- Racing silks of Antonio Caro and Gerard Augustin-Normand
- Sire: Le Havre
- Grandsire: Noverre
- Dam: Puggy
- Damsire: Mark of Esteem
- Sex: Filly
- Foaled: 30 April 2011
- Country: France
- Colour: Bay
- Breeder: Elisabeth Vidal
- Owner: Antonio Caro Gerard Augustin-Normand
- Trainer: Jean-Claude Rouget
- Jockey: Jean-Bernard Eyquem Maxime Guyon Gregory Benoist
- Record: 7: 6–0–0

Major wins
- Poule d'Essai des Pouliches (2014) Prix de Diane (2014) Prix de la Nonette (2014)

= Avenir Certain =

French-bred Thoroughbred racehorse

Avenir Certain (foaled 30 April 2011) is a French Thoroughbred racehorse who was unbeaten until racing in the 2014 Prix de l'Arc de Triomphe. She only raced twice as a two-year-old, and after winning one minor race in 2014, she won the Group 1 Poule d'Essai des Pouliches and Prix de Diane and the Group 2 Prix de la Nonette. She is trained by Jean-Claude Rouget and owned by Antonio Caro and Gerard Augustin-Normand.

==Background==
Avenir Certain is a bay filly bred by Elisabeth Vidal and foaled on 30 April 2011. She was sired by Le Havre, who won the Prix du Jockey Club in 2009, and is now a stallion at Haras de la Cauviniere. Her dam is Puggy, a daughter of Mark of Esteem. Puggy only won one race, but finished third in the 2006 Rockfel Stakes. Avenir Certain was purchased at the Arqana October Yearlings sale 2012, for the price of €45,000, and is currently trained by Jean-Claude Rouget.

==Racing career==
===2013: Two-year-old season===
Avenir Certain faced only two opponents in her racecourse debut, which took place on 8 October 2013 at Bordeaux Le Bouscat Racecourse. She was ridden by Jean-Bernard Eyquem and won race by two lengths from Helwan. Her only other race as a two-year-old was a conditions race at Chantilly, the Prix de la Grande Folie on 31 October, which she won this race by one length from Felcine.
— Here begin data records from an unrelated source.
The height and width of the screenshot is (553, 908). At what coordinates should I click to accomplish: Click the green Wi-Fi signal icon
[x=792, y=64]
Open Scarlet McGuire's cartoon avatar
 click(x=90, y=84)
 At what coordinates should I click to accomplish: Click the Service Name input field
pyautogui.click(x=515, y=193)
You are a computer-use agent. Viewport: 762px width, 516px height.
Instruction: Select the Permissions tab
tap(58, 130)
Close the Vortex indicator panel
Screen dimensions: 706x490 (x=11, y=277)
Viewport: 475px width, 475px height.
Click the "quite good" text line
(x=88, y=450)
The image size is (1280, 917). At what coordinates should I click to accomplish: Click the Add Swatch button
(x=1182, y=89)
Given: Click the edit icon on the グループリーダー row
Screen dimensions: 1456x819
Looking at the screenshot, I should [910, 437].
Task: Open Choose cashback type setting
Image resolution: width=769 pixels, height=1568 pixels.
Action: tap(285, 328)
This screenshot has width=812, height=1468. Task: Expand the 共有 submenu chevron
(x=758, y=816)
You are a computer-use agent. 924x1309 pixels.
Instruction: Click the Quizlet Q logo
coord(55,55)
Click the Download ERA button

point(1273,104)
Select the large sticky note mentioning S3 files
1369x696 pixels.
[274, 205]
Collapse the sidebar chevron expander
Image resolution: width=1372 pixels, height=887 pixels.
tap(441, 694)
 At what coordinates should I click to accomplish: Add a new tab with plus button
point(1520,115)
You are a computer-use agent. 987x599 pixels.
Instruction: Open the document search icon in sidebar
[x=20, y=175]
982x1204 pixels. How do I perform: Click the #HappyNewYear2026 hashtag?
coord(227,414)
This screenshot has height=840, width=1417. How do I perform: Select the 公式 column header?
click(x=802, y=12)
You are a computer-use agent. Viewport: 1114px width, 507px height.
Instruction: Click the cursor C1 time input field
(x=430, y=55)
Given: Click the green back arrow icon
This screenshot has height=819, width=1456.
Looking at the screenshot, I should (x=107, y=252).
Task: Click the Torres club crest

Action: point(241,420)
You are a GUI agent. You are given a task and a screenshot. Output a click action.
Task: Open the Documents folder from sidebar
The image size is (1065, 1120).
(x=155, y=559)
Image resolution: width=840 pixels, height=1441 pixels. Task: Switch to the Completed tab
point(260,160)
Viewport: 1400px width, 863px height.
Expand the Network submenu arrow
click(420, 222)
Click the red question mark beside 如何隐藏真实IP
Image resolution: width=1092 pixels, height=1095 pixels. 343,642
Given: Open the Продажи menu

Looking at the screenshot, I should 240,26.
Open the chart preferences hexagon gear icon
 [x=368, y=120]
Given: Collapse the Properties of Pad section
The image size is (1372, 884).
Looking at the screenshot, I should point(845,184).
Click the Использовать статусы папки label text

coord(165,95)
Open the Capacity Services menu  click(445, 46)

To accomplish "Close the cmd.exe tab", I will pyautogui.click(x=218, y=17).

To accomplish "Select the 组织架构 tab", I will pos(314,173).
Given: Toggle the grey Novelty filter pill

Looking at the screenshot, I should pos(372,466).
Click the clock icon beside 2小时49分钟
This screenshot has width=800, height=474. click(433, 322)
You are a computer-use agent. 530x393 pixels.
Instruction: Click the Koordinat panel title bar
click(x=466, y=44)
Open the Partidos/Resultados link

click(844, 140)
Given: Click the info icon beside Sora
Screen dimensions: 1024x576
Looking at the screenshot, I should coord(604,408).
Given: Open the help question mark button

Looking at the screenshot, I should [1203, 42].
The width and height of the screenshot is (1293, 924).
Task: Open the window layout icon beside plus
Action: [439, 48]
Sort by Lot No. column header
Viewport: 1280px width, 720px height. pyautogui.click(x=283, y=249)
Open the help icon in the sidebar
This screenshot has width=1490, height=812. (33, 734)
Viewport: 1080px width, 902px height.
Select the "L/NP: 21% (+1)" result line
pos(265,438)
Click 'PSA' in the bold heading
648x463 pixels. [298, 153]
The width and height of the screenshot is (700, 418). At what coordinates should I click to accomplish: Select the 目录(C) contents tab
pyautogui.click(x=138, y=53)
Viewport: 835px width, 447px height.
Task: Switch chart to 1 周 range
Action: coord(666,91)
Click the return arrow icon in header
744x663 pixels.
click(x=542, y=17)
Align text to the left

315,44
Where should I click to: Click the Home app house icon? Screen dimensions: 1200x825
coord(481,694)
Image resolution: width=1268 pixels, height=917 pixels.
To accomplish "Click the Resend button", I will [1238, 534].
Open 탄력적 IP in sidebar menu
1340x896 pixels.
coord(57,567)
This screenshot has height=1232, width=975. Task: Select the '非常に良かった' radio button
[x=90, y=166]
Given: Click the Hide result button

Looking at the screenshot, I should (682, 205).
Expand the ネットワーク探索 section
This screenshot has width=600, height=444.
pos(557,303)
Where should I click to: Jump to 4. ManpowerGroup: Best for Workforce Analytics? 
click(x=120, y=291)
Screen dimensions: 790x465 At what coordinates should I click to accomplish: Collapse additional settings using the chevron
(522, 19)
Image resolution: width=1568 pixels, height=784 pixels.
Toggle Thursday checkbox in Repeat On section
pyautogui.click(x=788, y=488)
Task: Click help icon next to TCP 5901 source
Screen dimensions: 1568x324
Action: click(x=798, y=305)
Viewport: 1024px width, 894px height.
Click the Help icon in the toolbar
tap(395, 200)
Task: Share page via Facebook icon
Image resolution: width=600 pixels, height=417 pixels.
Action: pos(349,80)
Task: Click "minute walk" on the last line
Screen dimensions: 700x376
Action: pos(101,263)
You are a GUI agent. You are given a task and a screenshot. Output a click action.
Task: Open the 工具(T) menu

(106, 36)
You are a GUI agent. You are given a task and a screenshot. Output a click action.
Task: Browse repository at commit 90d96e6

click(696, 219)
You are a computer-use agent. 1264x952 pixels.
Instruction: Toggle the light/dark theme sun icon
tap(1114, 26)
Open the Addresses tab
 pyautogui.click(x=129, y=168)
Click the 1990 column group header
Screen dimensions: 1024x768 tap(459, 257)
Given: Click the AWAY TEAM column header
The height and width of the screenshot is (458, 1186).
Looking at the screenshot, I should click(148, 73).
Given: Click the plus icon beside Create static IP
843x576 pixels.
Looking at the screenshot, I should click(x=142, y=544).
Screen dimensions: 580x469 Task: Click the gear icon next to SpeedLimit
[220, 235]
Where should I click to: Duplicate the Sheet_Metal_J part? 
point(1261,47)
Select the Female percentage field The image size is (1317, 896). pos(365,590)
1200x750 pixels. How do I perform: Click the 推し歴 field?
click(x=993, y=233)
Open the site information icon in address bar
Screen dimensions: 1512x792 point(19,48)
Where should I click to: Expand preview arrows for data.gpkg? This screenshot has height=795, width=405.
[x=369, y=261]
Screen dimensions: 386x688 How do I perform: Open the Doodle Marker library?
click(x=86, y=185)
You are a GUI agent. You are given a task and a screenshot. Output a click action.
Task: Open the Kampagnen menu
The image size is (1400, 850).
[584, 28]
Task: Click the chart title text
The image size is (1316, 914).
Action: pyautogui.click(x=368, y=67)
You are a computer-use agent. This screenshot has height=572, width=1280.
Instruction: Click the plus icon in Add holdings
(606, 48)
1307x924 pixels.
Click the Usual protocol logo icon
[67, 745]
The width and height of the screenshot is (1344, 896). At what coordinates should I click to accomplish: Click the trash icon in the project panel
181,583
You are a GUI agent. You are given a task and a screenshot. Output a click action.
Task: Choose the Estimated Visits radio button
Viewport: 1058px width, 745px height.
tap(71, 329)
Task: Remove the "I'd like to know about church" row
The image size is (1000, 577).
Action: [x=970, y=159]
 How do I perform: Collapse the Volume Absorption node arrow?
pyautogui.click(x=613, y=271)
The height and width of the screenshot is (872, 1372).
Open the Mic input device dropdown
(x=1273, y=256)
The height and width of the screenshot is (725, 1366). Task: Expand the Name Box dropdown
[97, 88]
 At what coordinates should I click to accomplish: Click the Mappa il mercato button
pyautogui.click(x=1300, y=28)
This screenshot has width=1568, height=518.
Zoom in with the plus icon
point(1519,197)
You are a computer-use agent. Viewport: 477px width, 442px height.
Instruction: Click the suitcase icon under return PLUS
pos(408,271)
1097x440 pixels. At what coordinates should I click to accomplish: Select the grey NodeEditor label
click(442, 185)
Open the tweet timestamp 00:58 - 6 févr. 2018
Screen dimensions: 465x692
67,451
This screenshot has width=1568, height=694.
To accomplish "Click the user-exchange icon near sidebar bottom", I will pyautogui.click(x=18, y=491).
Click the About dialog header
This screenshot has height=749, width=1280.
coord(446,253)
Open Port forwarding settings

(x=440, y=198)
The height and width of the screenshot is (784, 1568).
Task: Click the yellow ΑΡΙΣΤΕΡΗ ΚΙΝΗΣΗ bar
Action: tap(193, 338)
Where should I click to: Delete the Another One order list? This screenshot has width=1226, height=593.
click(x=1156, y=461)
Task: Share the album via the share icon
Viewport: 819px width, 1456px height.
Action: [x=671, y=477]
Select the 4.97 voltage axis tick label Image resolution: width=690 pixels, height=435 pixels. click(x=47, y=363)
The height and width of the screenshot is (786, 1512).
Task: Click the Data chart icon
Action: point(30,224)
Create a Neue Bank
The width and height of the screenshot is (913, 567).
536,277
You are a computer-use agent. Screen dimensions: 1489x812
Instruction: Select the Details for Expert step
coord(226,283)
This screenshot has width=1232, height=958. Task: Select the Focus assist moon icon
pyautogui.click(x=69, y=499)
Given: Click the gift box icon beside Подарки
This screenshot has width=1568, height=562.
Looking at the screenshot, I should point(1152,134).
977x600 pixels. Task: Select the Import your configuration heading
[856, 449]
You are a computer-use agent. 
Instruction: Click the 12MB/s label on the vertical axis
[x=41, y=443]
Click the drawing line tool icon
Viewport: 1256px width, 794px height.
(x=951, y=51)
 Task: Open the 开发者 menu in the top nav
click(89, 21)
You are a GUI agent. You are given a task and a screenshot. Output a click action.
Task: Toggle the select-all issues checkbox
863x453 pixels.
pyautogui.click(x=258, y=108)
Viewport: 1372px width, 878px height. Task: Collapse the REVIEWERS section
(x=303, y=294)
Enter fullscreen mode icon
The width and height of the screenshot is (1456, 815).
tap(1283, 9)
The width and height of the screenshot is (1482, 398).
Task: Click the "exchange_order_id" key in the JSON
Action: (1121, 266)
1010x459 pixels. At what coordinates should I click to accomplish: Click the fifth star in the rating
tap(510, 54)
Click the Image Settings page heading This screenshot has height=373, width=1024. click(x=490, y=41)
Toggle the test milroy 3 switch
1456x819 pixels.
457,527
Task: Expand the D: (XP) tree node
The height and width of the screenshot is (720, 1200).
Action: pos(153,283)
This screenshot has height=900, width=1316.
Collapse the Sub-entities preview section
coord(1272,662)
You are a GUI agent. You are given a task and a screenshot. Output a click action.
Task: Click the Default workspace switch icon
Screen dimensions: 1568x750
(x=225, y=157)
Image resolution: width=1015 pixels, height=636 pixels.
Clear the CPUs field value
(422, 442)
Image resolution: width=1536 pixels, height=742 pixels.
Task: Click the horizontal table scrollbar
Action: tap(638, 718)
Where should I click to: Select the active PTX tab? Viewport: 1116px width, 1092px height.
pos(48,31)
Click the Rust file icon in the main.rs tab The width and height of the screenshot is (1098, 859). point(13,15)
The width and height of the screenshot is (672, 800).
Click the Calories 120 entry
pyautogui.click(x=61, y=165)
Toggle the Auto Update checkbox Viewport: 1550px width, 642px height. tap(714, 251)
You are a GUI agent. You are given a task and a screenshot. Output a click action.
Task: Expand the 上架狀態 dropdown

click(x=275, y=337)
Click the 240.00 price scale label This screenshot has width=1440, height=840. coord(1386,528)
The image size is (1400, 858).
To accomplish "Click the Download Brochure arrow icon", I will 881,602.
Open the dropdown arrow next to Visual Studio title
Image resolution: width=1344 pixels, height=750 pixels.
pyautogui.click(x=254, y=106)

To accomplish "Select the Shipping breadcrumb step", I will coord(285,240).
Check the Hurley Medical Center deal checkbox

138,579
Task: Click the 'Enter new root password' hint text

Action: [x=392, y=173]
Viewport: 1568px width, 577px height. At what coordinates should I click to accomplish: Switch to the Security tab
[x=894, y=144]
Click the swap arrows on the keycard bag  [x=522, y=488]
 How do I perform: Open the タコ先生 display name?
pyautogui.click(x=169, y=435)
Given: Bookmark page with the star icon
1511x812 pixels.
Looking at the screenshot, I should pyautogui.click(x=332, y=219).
===2014: Three-year-old season===
Avenir Certain first start as a three-year-old was the Prix des Carrefours, a 1600m conditions race run on the polytrack at Chantilly on 9 April 2014. She started as a short-priced favourite and won by two lengths from runner-up Got Fly. Avenir Certain then contested the Group 1 Poule d'Essai des Pouliches. In the early stages of the race she was positioned near the middle of the 16-runner field by jockey Gregory Benoist. She drifted right in the finishing straight, but ran on to take the lead with about 200m left to run and pulled clear to win by one and a quarter lengths from Veda, with Xcellence a further two and a half lengths further back in third place. There was a stewards' inquiry into the result of the race for possible interference, but the placings were not altered.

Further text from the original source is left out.